In a piece at The New Republic, writer and podcaster Sam Adler-Bell lists some of their names: Nate Hochman, Declan Leary, Saurabh Sharma, Jack Butler, Sohrab Ahmari, Christopher Rufo, Josh Hammer, Jack Posobiec, Curtis Yarvin, and Matthew Walther.
Here is a taste:
“Conservatism in 2021 means radicalism,” announced Nate Hochman, a 23-year-old writer at National Review. Describing the posture of his political milieu, Hochman spoke with urgency and without pretense, less eager to impress than to be understood. “We have to think of ourselves as counterrevolutionaries or restorationists who are overthrowing the regime.” He doesn’t mean by violence, necessarily. “But … there’s not a lot left to conserve in the contemporary state of things. There are things that need to be destroyed and rebuilt.”

### JOB A
Rewrite the stretch from "In a piece at" through "and Matthew Walther." in the piece on young conservatives, putting "columnist" in place of "podcaster".

### GIVEN DATA
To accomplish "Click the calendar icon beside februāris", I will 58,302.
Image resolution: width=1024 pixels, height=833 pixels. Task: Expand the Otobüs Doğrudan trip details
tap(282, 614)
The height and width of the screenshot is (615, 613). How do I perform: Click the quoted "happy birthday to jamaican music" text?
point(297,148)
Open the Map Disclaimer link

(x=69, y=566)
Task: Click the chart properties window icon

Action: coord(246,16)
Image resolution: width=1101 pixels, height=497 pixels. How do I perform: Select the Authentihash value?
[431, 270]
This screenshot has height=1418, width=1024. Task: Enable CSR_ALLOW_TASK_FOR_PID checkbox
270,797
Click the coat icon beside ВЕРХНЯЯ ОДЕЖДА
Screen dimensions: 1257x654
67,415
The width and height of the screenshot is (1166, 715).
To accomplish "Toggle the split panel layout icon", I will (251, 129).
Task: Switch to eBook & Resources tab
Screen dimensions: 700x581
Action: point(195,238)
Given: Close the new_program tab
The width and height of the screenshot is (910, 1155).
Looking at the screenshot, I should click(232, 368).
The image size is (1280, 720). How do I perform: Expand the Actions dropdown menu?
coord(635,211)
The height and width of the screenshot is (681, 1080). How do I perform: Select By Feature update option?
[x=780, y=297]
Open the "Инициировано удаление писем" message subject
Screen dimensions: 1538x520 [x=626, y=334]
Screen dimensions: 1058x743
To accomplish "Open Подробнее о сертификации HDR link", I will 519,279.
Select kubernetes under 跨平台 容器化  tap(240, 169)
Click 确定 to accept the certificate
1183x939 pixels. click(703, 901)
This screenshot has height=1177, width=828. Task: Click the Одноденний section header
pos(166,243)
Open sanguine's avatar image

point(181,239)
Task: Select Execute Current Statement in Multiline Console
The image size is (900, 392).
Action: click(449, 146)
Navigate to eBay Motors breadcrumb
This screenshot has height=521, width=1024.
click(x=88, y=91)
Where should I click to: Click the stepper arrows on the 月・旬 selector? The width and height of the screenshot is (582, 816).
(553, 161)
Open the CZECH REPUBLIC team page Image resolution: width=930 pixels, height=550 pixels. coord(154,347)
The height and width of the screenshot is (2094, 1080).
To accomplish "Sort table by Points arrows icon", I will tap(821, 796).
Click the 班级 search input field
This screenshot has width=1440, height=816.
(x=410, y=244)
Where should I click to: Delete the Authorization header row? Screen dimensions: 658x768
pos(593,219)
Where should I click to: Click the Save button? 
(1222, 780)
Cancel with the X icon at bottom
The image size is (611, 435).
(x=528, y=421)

### JOB B
Lay out the records as a JSON list of strings, one per line and with blank lines left out, covering the stretch from the line containing "Open the CZECH" through the end of the records.

### EXERCISE RESULT A
In a piece at The New Republic, writer and columnist Sam Adler-Bell lists some of their names: Nate Hochman, Declan Leary, Saurabh Sharma, Jack Butler, Sohrab Ahmari, Christopher Rufo, Josh Hammer, Jack Posobiec, Curtis Yarvin, and Matthew Walther.

### EXERCISE RESULT B
[
  "Open the CZECH REPUBLIC team page Image resolution: width=930 pixels, height=550 pixels. coord(154,347)",
  "The height and width of the screenshot is (2094, 1080).",
  "To accomplish \"Sort table by Points arrows icon\", I will tap(821, 796).",
  "Click the 班级 search input field",
  "This screenshot has width=1440, height=816.",
  "(x=410, y=244)",
  "Where should I click to: Delete the Authorization header row? Screen dimensions: 658x768",
  "pos(593,219)",
  "Where should I click to: Click the Save button? ",
  "(1222, 780)",
  "Cancel with the X icon at bottom",
  "The image size is (611, 435).",
  "(x=528, y=421)"
]